The “one another” passages in the New Testament have long been among our favorites. These commands underscore our mutual responsibilities toward one another in the body of Christ. A congregation thoroughly engaged in fellowshipping one another in these ways will be a beautiful light in the community. Who would not praise the existence of such virtues as mutual love, encouragement, acceptance, forgiveness and compassion in the body of Christ? These are but a few of the statements tied together by “one another”—a reciprocal pronoun emphasizing commonality. Because we are brothers and sisters in Christ, we have mutual responsibilities toward one another.

While the greater portion of our “one another” responsibilities are positive in nature, some take on a negative tone. Although the practice of the positive often eliminates the negative; it is also the case that the practice of the negative eats away at the positive.
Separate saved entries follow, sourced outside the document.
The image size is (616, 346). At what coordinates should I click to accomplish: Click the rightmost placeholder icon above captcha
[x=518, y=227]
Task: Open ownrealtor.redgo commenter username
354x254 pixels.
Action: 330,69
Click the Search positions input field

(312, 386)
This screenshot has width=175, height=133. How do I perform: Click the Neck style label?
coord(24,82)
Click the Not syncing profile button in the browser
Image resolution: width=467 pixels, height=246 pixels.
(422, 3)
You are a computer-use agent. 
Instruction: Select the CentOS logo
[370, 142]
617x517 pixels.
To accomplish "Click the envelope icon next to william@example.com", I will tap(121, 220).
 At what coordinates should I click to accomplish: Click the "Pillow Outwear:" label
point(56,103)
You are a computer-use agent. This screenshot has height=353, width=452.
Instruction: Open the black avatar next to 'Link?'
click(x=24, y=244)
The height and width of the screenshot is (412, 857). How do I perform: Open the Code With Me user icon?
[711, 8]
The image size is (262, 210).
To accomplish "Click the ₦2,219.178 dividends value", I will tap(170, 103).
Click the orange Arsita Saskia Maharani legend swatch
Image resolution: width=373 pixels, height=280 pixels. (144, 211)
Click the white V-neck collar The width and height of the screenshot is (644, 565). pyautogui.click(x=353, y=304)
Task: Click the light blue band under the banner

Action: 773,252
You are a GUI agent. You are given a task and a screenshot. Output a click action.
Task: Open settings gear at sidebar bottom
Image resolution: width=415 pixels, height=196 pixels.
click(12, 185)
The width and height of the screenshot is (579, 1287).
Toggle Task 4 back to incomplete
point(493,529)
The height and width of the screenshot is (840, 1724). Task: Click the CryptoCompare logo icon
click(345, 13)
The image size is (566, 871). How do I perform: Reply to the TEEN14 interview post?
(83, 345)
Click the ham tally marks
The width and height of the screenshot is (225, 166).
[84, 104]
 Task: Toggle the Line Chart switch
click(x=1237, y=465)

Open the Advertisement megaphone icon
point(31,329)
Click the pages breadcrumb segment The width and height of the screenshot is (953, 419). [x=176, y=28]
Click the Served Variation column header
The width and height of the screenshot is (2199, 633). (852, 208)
These negative “one another” passages include the following: (1) “Do not lie to one another…” (Col. 3:9); (2) Do not “judge one another…” (Rm. 14:13); (3) Do not provoke or envy one another (Gal. 5:26); (4) “Do not complain…against one another…” (Jas. 5:9); and, (5) “Do not speak against one another…”
(Jas. 4:11).

We must take these prohibitions seriously or run the risk of discrediting our claim to be followers of Christ. Jesus said, “By this all men will know that you are My disciples, if you have love for one another” (Jn. 13:34). But we cannot expect others to listen to us as we talk about the importance of loving one another if we are engaged in speaking against one another. Remaining silent when we have a legitimate complaint is difficult and often goes against our fleshly nature. In the words of Solomon, there is “a time to keep silence, and a time to speak” (Eccl. 3:7). Life is marked by our struggle to get this right—to speak the truth in love and avoid sinning against the body of Christ in the ways mentioned in the other “one another” passages.